A LEFT JOIN’s WHERE conditions aren’t turning up proper results

I’m writing a special plug-in for WordPress for a client and have a working keyword / custom-field search feature that works. You enter your keyword or phrase and it searches multiple fields for the keywords, returning only distinct results.

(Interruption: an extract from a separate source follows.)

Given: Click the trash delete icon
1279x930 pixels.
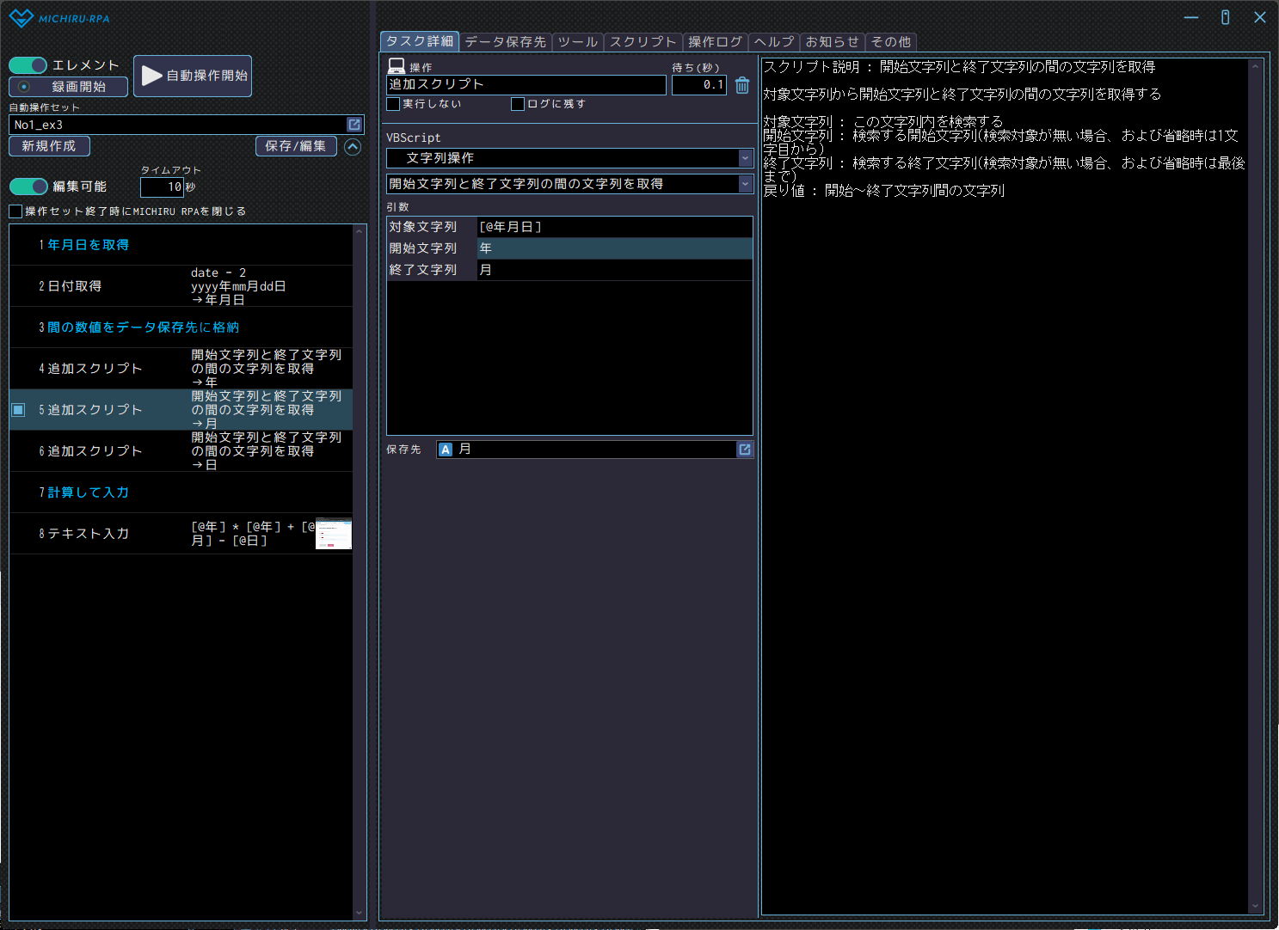Looking at the screenshot, I should [742, 85].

If I search for a newspaper titled “The Herald of Freedom & Light” I get 5 article results.

Read More
SELECT
  SQL_CALC_FOUND_ROWS
  DISTINCT
  wp_posts.* FROM wp_posts
LEFT JOIN `wp_postmeta` ON `wp_posts`.`ID` = `wp_postmeta`.`post_id`
WHERE
  1=1
  AND `post_type` = 'post'
  AND `post_status` = 'publish'
  AND (`wp_postmeta`.`meta_key` = 'newspaper_title' AND `wp_postmeta`.`meta_value` = 'The Herald of Freedom & Torch Light')
GROUP BY wp_posts.ID
ORDER BY wp_posts.post_date DESC
LIMIT 0, 10

If I attempt to search for the same newspaper with a subject of “Politics” I get 0 results (when it should be no less than 3).

SELECT
  SQL_CALC_FOUND_ROWS
  DISTINCT
  wp_posts.* FROM wp_posts
LEFT JOIN `wp_postmeta` ON `wp_posts`.`ID` = `wp_postmeta`.`post_id`
WHERE
  1=1
  AND `post_type` = 'post'
  AND `post_status` = 'publish'
  AND (`wp_postmeta`.`meta_key` = 'newspaper_title' AND `wp_postmeta`.`meta_value` = 'The Herald of Freedom & Torch Light')
  AND (`wp_postmeta`.`meta_key` = 'article_subject' AND `wp_postmeta`.`meta_value` = 'Politics')
GROUP BY wp_posts.ID
ORDER BY wp_posts.post_date DESC
LIMIT 0, 10

I’ve searched around, and most answers to questions about JOINS with multiple conditions say “move the conditions into the join”. Well, I’ve done that with the following query and it turns up 16 results (including post revisions I’ve filtered out!) without properly searching through the keywords I gave. Not only that, but by moving the conditions a 1-condition search like just for the newspaper_title will turn up the same 16 results!

SELECT
  SQL_CALC_FOUND_ROWS
  DISTINCT
  wp_posts.* FROM wp_posts
LEFT JOIN `wp_postmeta` ON
  `wp_posts`.`ID` = `wp_postmeta`.`post_id`
  AND (`wp_postmeta`.`meta_key` = 'newspaper_title' AND `wp_postmeta`.`meta_value` = 'The Herald of Freedom & Torch Light')
  AND (`wp_postmeta`.`meta_key` = 'article_subject' AND `wp_postmeta`.`meta_value` = 'Politics')
WHERE
  1=1
  AND `post_type` = 'post'
  AND `post_status` = 'publish'
GROUP BY wp_posts.ID
ORDER BY wp_posts.post_date DESC
LIMIT 0, 10

How must I rewrite my SQL for these multiple conditions to play nicely together? I’ve got 7 other fields to work into this search functionality with similar conditions.

Related posts

Leave a Reply

4 comments

  1. Your problem is that you’re trying to logically compare values that are contained in different rows. A single row can’t have a meta_key that is both “newspaper_title” and “article_subject”. If you change the AND to an OR, then you’ll receive records that are either or and not both.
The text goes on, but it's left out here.